Задание 1
Перепишите дословно часть текста о Брусселе и Парижском парламенте от "3 сентября парламент" до "в 1650 г.).".
Задание 2
Продолжите текст о Брусселе и Парижском парламенте, начав сразу после его последнего предложения.

Выбранный отрывок
____________________

31 августа Мазарини писал Конде, что сам Бруссель просит, чтобы кардинал принял его и затем представил королеве[554]. Эта идея поначалу понравилась кардиналу, и его встреча с Брусселем (о ней упоминается в «Мемуарах» Реца) действительно состоялась, но регентша уклонилась от личного знакомства с ненавистным старцем, и тот понял, что ему нет прощения.

В поведении Парижского парламента проявляется склонность к большей осторожности. Правда, 31 августа он, демонстрируя свою непокоренность, предписал своему генеральному прокурору обнародовать официальное извещение о начале судебного процесса трех финансистов, обвиненных на заседании 22 августа, однако комиссарами по расследованию их дела были назначены два самых старых и весьма благонамеренных советника Большой палаты.

На другой день, 1 сентября, парламент рассматривал вопрос о выплатах по рентам Ратуши. Принятое постановление отличалось умеренностью: выделение специального, неприкосновенного фонда для этой цели и так предусматривалось королевской декларацией 31 июля. Парламентарии решились было просить о полном, неурезанном производстве этих выплат, но тут же сделали оговорку, что если это невозможно, то пусть по крайней мере платят 50 или 62,5 % от нормы, в зависимости от фонда доходов (эти цифры содержались и в 7 ст. предложений ПСЛ)[555].

Бруссель попытался обеспечить полную оплату хотя бы одного разряда рент, а именно приписанных к сборам с духовенства, дойдя даже до предложения «налагать секвестр на мирское имущество духовных лиц», но его мнение не получило поддержки коллег, влияние «отца народа» было уже не то, что четыре дня назад[556].

Когда же другой парламентарии предложил начать процесс против финансистов, бывших инициаторами урезания выплат по рентам, ассигнованным на их откупы (т. е. поступить с ними так же, как и с тремя финансистами, виновными в урезании жалованья оффисье), то его предложение было отклонено 68 голосами против 47, чаша весов склонилась на сторону умеренных[557].

3 сентября парламент представил королеве ремонстрации по уже обсужденным положениям декларации 31 июля. Возглавлявший его депутацию Моле высказал несколько просьб[558]. По вопросу о размерах жалованья оффисье первый президент не стал, вопреки боевому парламентскому постановлению от 22 августа, требовать его полной выплаты; по одним источникам (дневник Дюбюиссона-Обнэ, «Мемуары» Моле) он ограничился общей формулировкой: «Пусть жалованье будет возвращено всем оффисье Франции», а по другим (д'Ормессон, «Журнал парламента») даже сам просил о выплате хотя бы половины жалованья. Анна согласилась с выплатой этих 50 %, начиная с 1649 г. (по декларации 31 июля предполагалось, что это произойдет только в 1650 г.).

Моле просил определить размеры платежей по рентам ратуши в соответствии с постановлением парламента от 1 сентября; по изложенному в его «Мемуарах» ответу королевы, она согласилась с выплатой 62,5 % по тем рентам, для которых такая норма была установлена парламентом, но для всех прочих дала вместо 50 % только 25%[559].

____________________

Исходные данные
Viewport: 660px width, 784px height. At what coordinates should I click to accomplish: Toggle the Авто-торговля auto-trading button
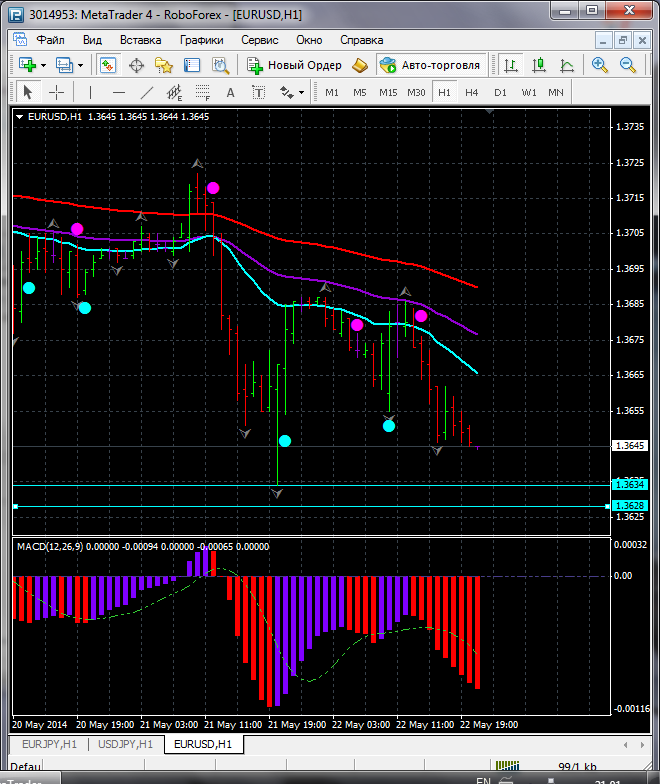pyautogui.click(x=430, y=65)
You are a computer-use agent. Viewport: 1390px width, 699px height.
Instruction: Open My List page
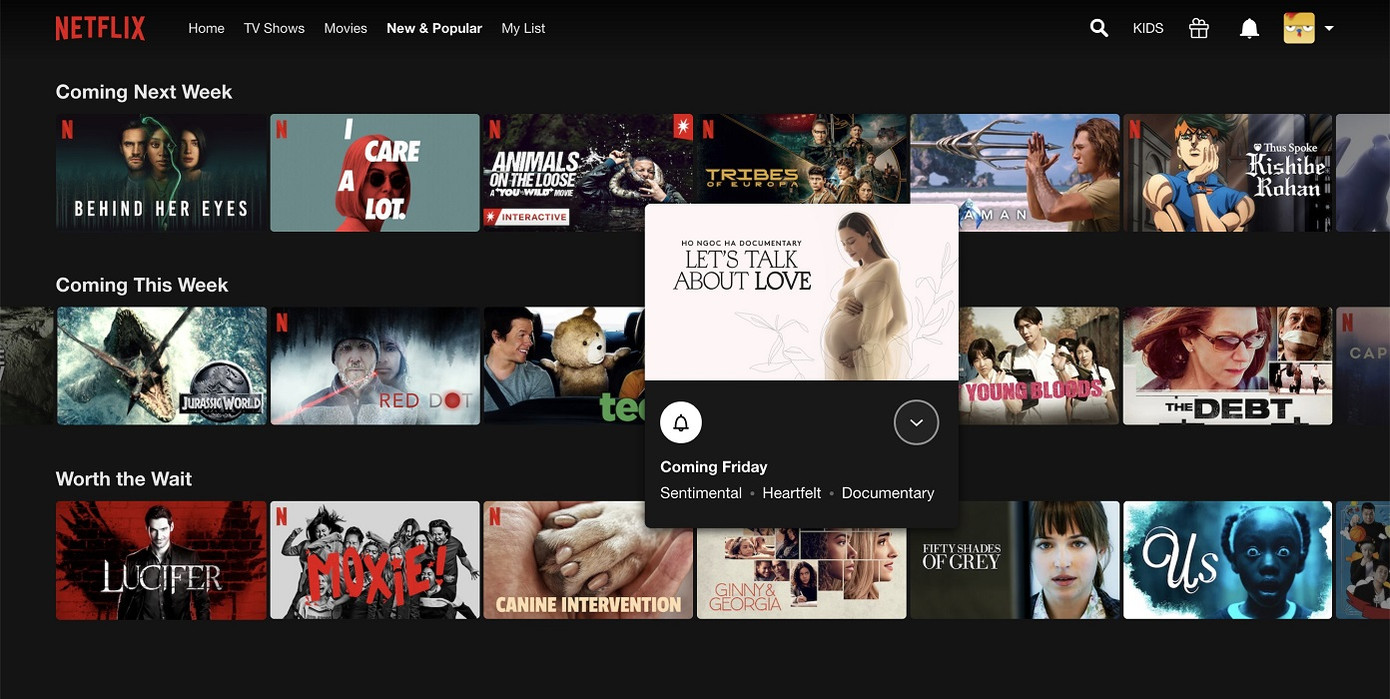[523, 28]
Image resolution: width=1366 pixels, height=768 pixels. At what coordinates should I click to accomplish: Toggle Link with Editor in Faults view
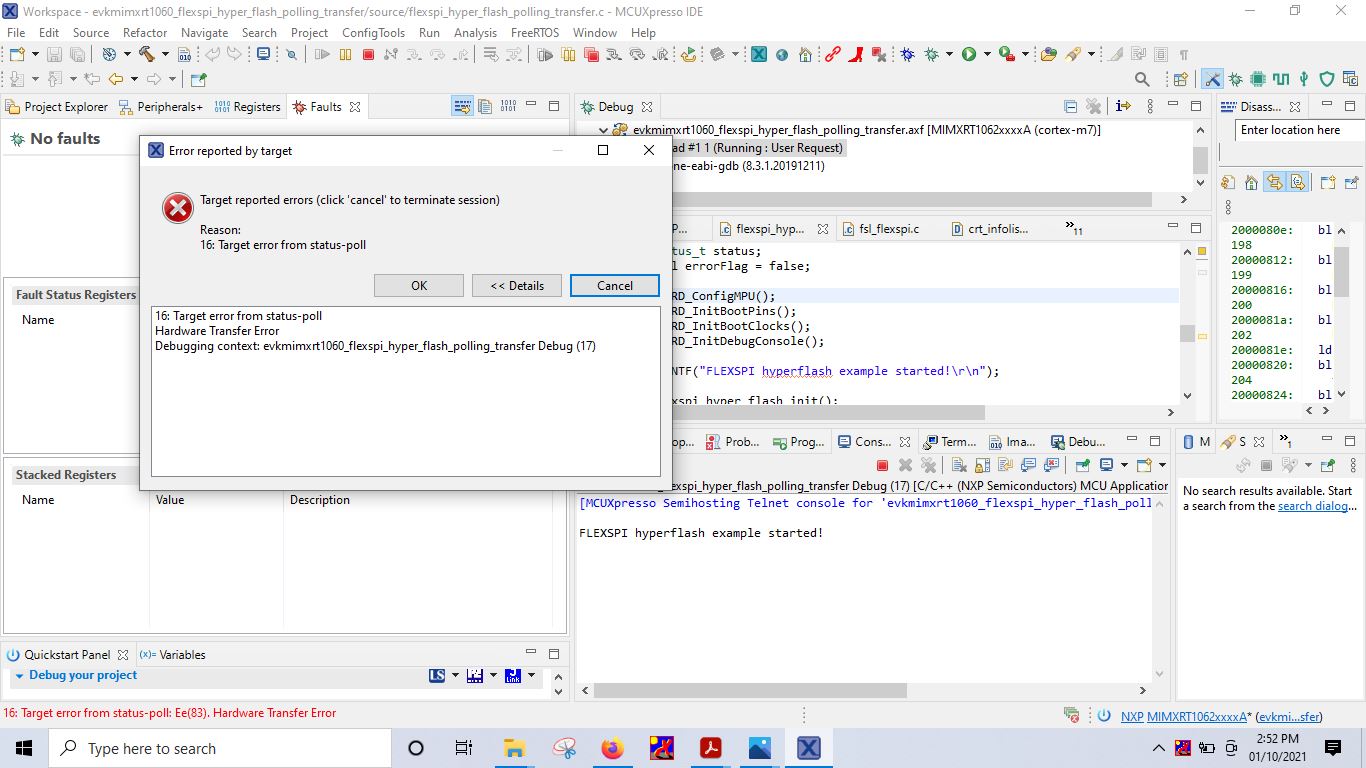tap(462, 106)
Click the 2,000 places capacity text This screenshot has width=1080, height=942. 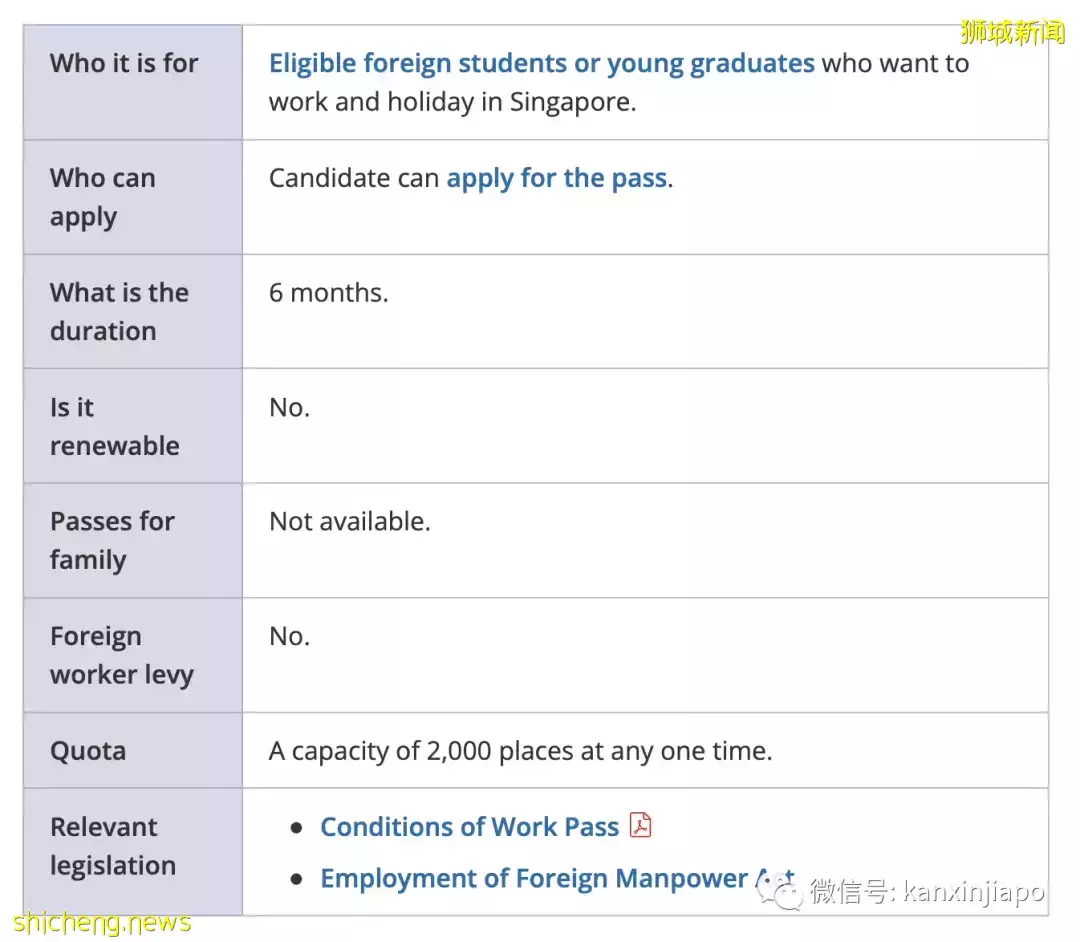[x=520, y=751]
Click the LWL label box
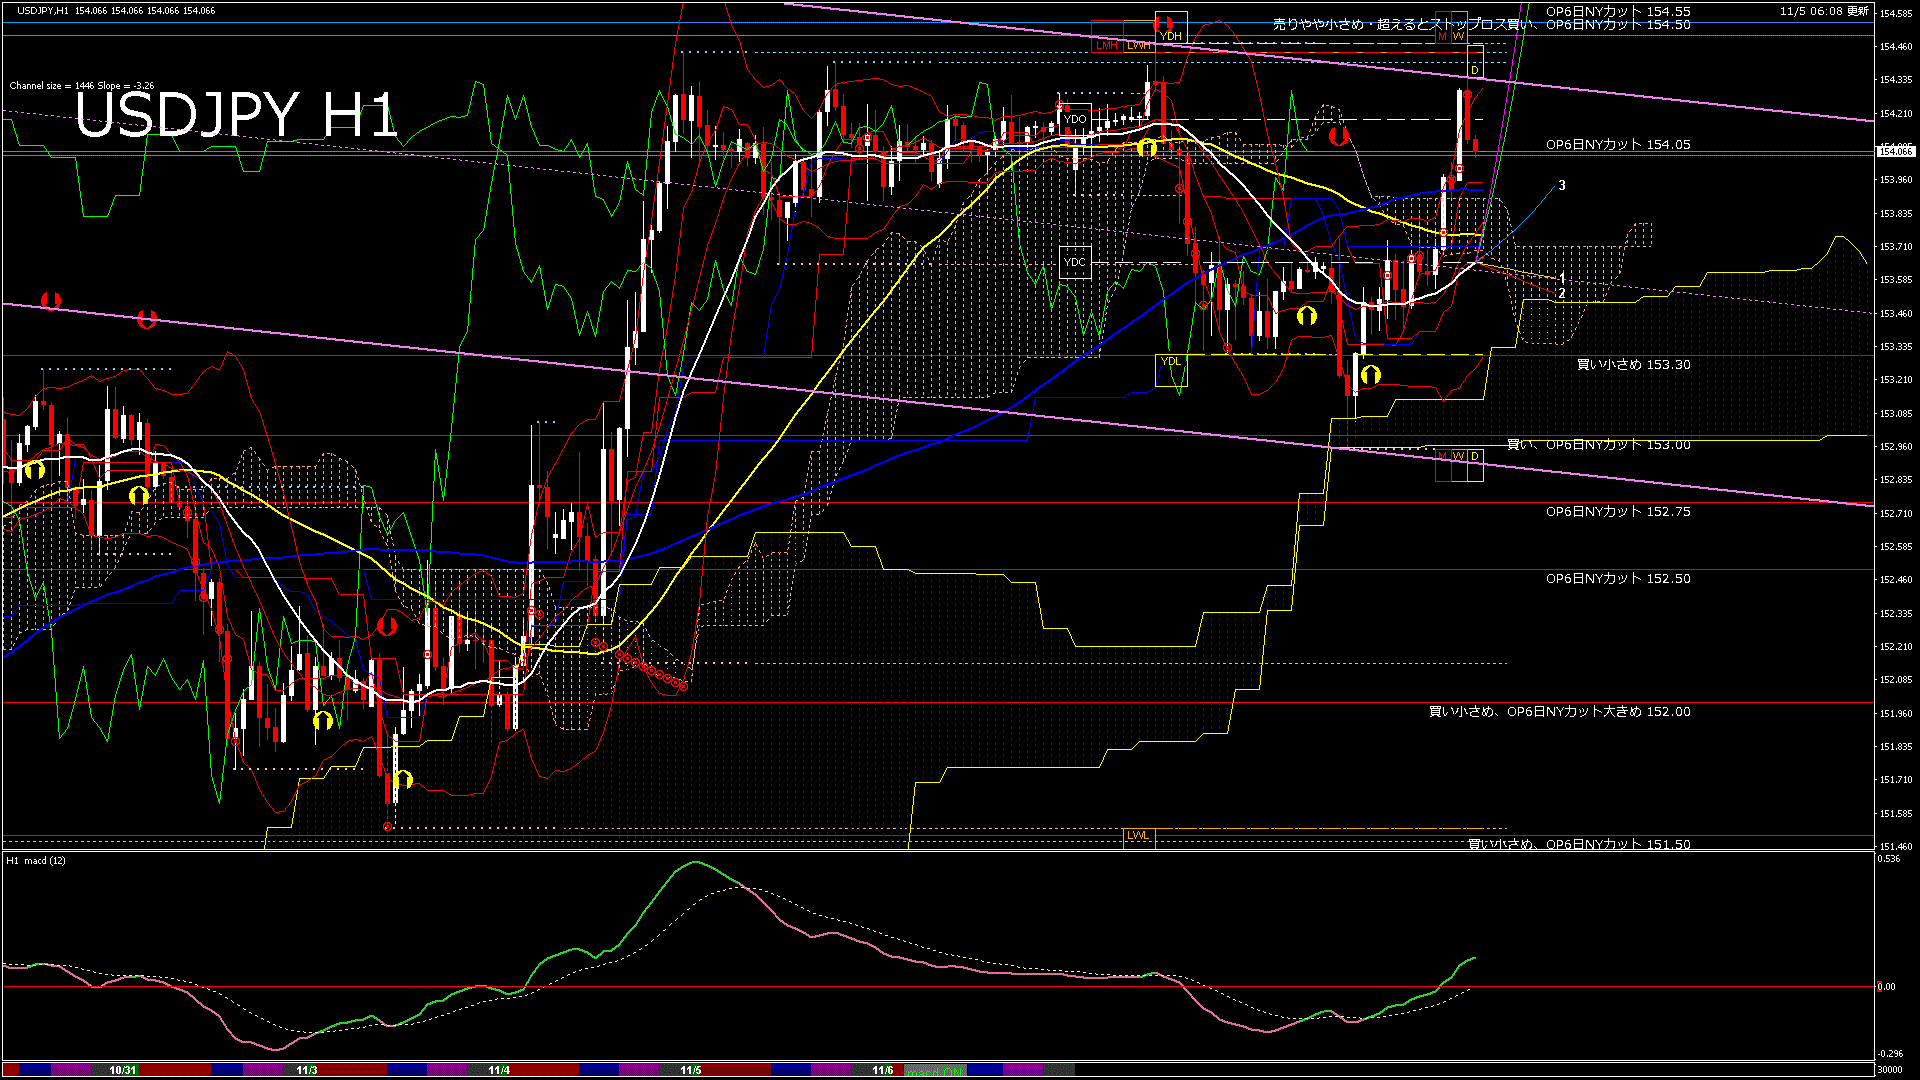The height and width of the screenshot is (1080, 1920). pyautogui.click(x=1138, y=836)
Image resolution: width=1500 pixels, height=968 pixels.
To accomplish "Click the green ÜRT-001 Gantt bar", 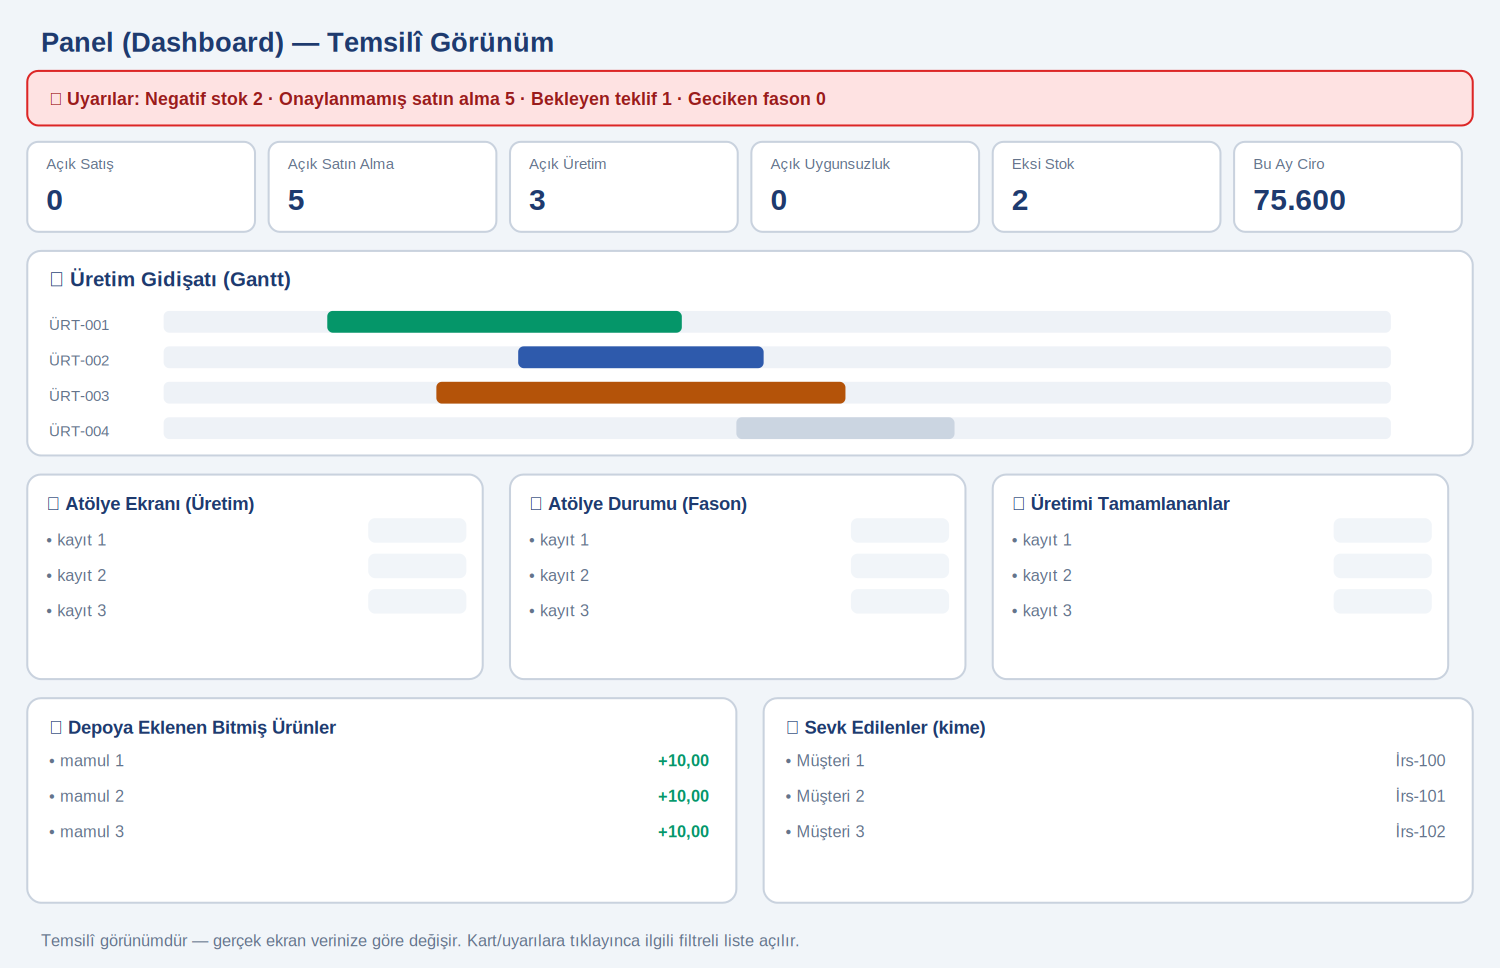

____________________

Результат 1
3 сентября парламент представил королеве ремонстрации по уже обсужденным положениям декларации 31 июля. Возглавлявший его депутацию Моле высказал несколько просьб[558]. По вопросу о размерах жалованья оффисье первый президент не стал, вопреки боевому парламентскому постановлению от 22 августа, требовать его полной выплаты; по одним источникам (дневник Дюбюиссона-Обнэ, «Мемуары» Моле) он ограничился общей формулировкой: «Пусть жалованье будет возвращено всем оффисье Франции», а по другим (д'Ормессон, «Журнал парламента») даже сам просил о выплате хотя бы половины жалованья. Анна согласилась с выплатой этих 50 %, начиная с 1649 г. (по декларации 31 июля предполагалось, что это произойдет только в 1650 г.).

Результат 2
Парламент не мог не повторить своего постоянного, неоднократно отвергавшегося пожелания о сокращении тальи за 1647–1649 гг. на 25 %, причем это сокращение должно было исчисляться (вопреки декларации 31 июля) от размера тальи брутто, а не нетто, что увеличивало его примерно с 8 до 12 млн л. Удовлетворение этой просьбы было объявлено невозможным.

Наконец, Моле, поблагодарив регентшу за дарование льготных условий возобновления полетты верховным судам, просил ее распространить это благодеяние на всех оффисье королевства. Королева изъявила на это свое согласие, и тем самым был окончательно закрыт вопрос, волновавший французских оффисье с самого начала 1648 г. и сплачивавший их между собою.

Итак, поведение как парламента, так и правительства как будто внушало надежду на внутриполитическую разрядку. «Я надеялся, что двор будет добросовестно вести себя по отношению к парламенту и что не будет происходить ничего примечательного», — записал 4 сентября Лебуэндр, прервавший на время по этой причине регулярное составление своего дневника[560].

Теперь парламенту оставалось только, согласно с решением 27 августа, составить «тариф» оставляемых парижских косвенных налогов, но было ясно, что до осенних каникул (8 сентября) он не успеет это сделать. Вопреки мнению Брусселя, считавшего, что верховный суд имеет право продлить свою сессию не спрашивая ничьего разрешения, парламент обратился за таким разрешением к королеве. Она позволила судьям заседать еще 15 дней, с правом дальнейшего продления срока, если этого потребуют обстоятельства.

А между тем Мазарини, уже решив для себя вопрос «Что делать?», размышлял над проблемой «Кто виноват?».

Уже в депеше от 1 сентября венецианский посол Морозини выражал убеждение, что решение о дне ареста парламентариев было не простой ошибкой, но ловушкой, подставленной первому министру его противниками. Ставшему жертвой провокации кардиналу остается либо срочно заключать мир, либо уезжать в Италию.

Посол отмечает распространение в Париже антимазаринистской агитации и вообще антиитальянских настроений: «Не могу и описать теперешнюю ненависть ко всем иностранцам и в частности к итальянцам, которая в эти дни не раз оборачивалась трагическими последствиями»[561].

Не имевший недостатка в осведомителях кардинал также приходит к выводу: против него составлен настоящий заговор.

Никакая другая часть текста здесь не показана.